AB ise, işgal altındaki Doğu Kudüs’teki olaylarla ilgili, “Harem-i Şerif’te kışkırtıcı aksiyonlardan kaçınılması ve statükoya hürmet duyulması gerektiğini” bildirdi. Açıklamada, tüm taraflardaki siyasi, dini başkanlarla topluluk liderlerinin itidal ve sorumluluk göstermesi, durumu sakinleştirmek için her çabayı sergilemesi istenerek “Şeyh Cerrah’ta ve Doğu Kudüs’ün öbür bölgelerinde Filistinli ailelerin konutlarından çıkarılmasıyla ilgili durum da ayrıyeten kaygı vericidir. Bu tıp aksiyonlar memleketler arası insani hukukta yasa dışıdır ve alanda tansiyonu körüklemekten öbür bir işe yaramaz” değerlendirmesi yapıldı.

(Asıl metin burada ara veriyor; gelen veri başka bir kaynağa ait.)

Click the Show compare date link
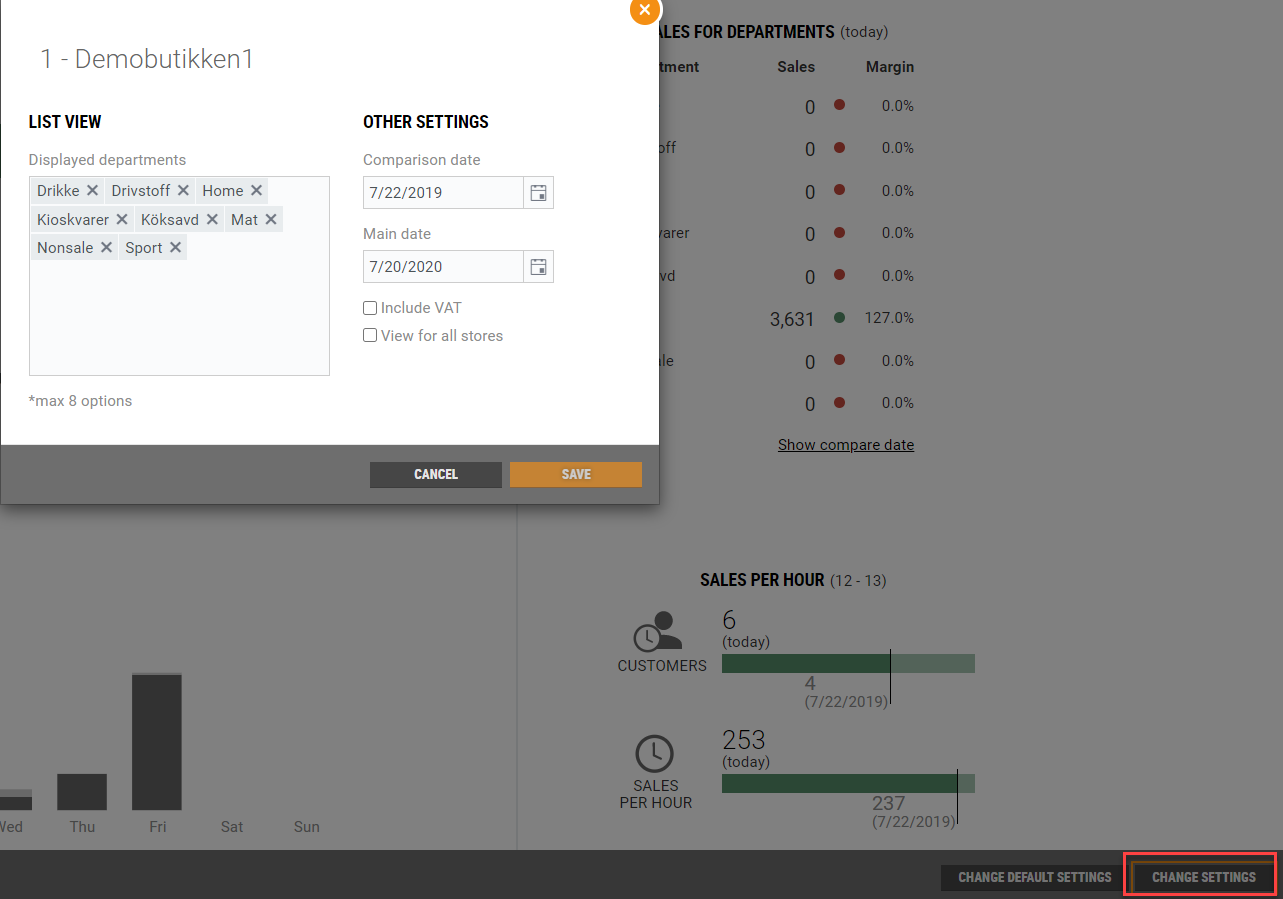Viewport: 1283px width, 899px height. (846, 445)
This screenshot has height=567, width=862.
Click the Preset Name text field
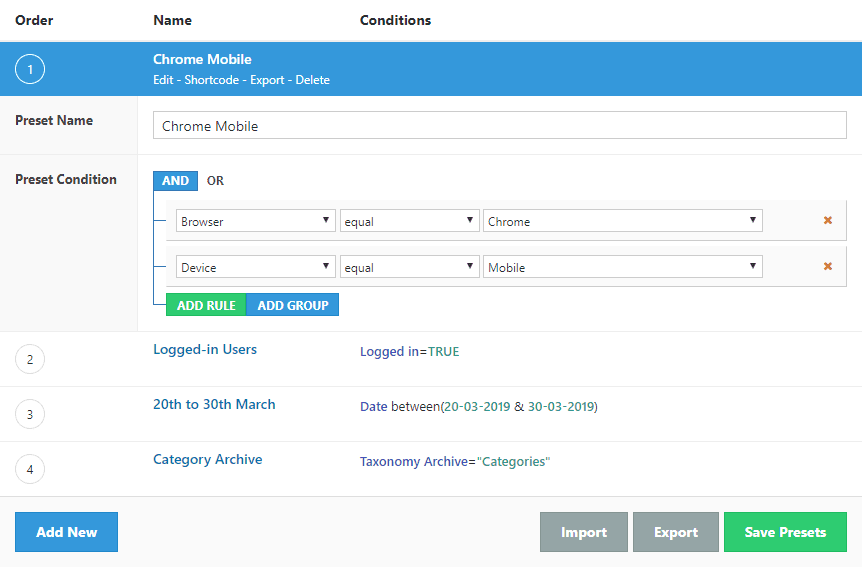pyautogui.click(x=499, y=126)
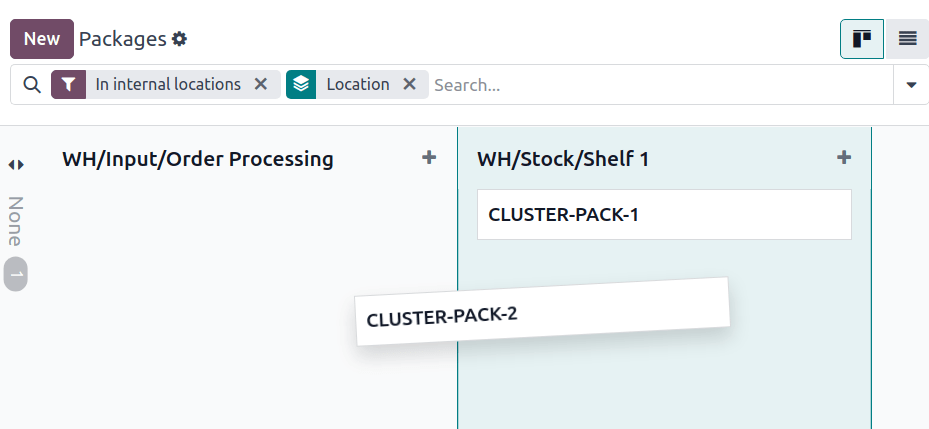Quick-add a package to WH/Stock/Shelf 1
Viewport: 929px width, 429px height.
[843, 157]
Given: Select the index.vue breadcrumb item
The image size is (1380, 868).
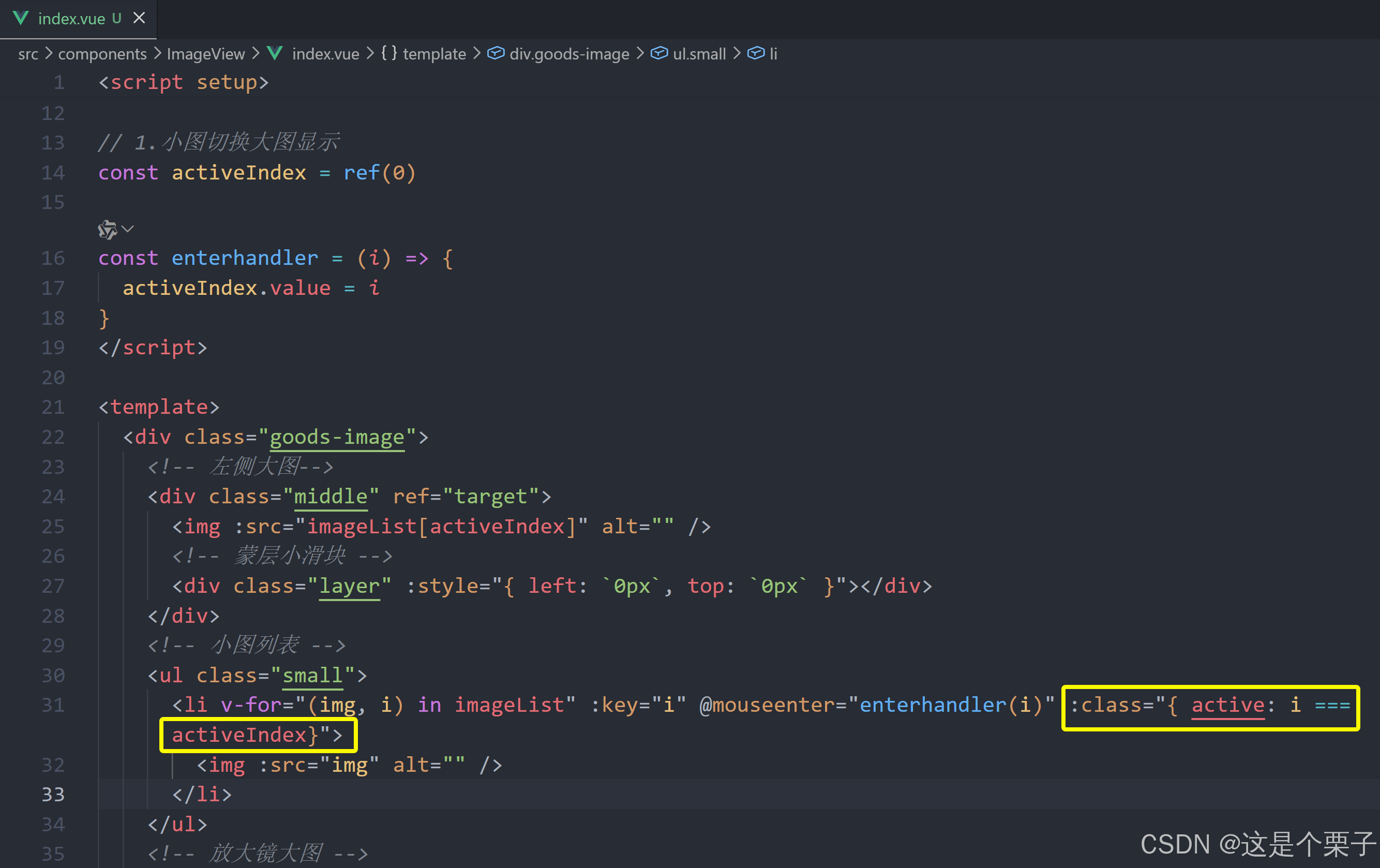Looking at the screenshot, I should tap(325, 54).
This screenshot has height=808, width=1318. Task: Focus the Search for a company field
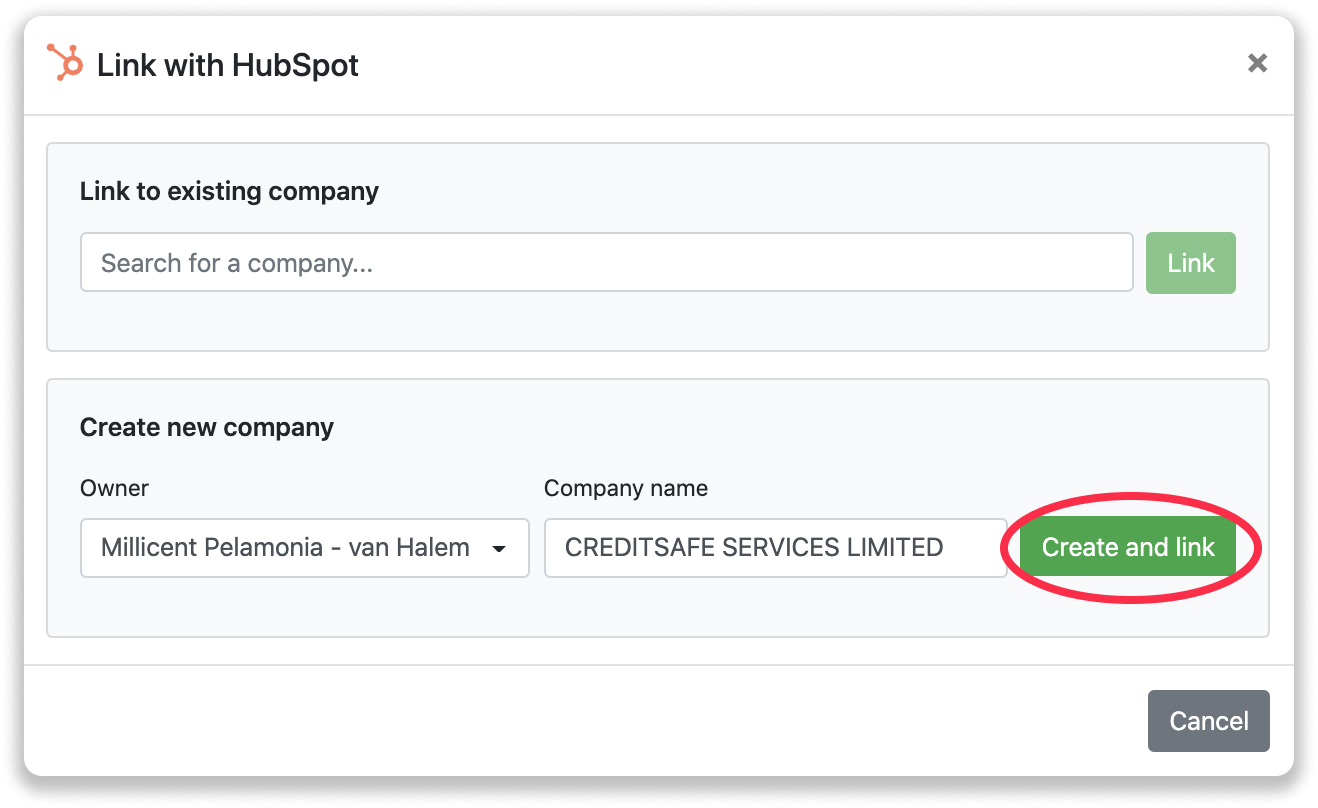click(606, 263)
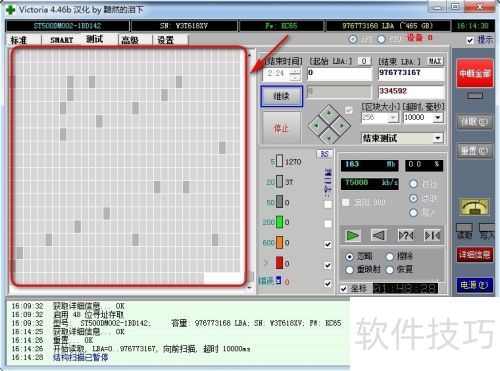Image resolution: width=500 pixels, height=371 pixels.
Task: Click the green play scan button
Action: coord(352,236)
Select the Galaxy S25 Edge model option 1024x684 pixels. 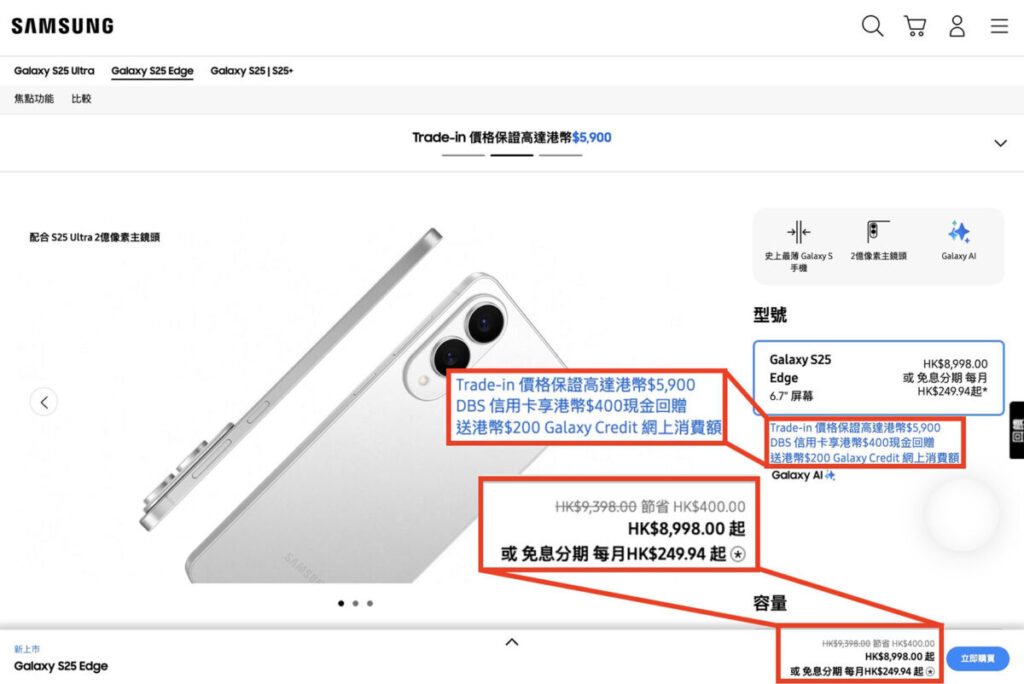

Rusya Dışişleri Bakanlığı, saldırıyı kınayarak tarafları tansiyonu tırmandıracak adımlardan kaçınmaya davet etti: “Doğu Kudüs’te sivillere yönelik saldırıyı kararlılıkla kınıyoruz. Yaşanan gelişmeler Moskova’da derin bir tasayla karşılandı. Tüm tarafları şiddeti tırmandıracak adımlardan kaçınmaya çağırıyoruz. Bu cins aksiyonlar, memleketler arası hukuka muhalif olup 1967 yılındaki sonlar dahilinde barış ve güvenlik içinde bir ortada var olan Filistin ve İsrail devletlerinin kurulmasına dayanan barışçıl bir tahlile ulaşılmasını engelliyor. BM Güvenlik Konseyi kararlarında yansıtılan prensipli ve dengeli tavrını tekrar teyit ediyoruz. Buna nazaran; toprakların ve üzerindeki mülklerin kamulaştırılmasının yanı sıra, Doğu Kudüs dahil işgal altındaki Filistin topraklarında İsrail tarafından yerleşim üniteleri kurulmasının yasal kararı bulunmuyor.”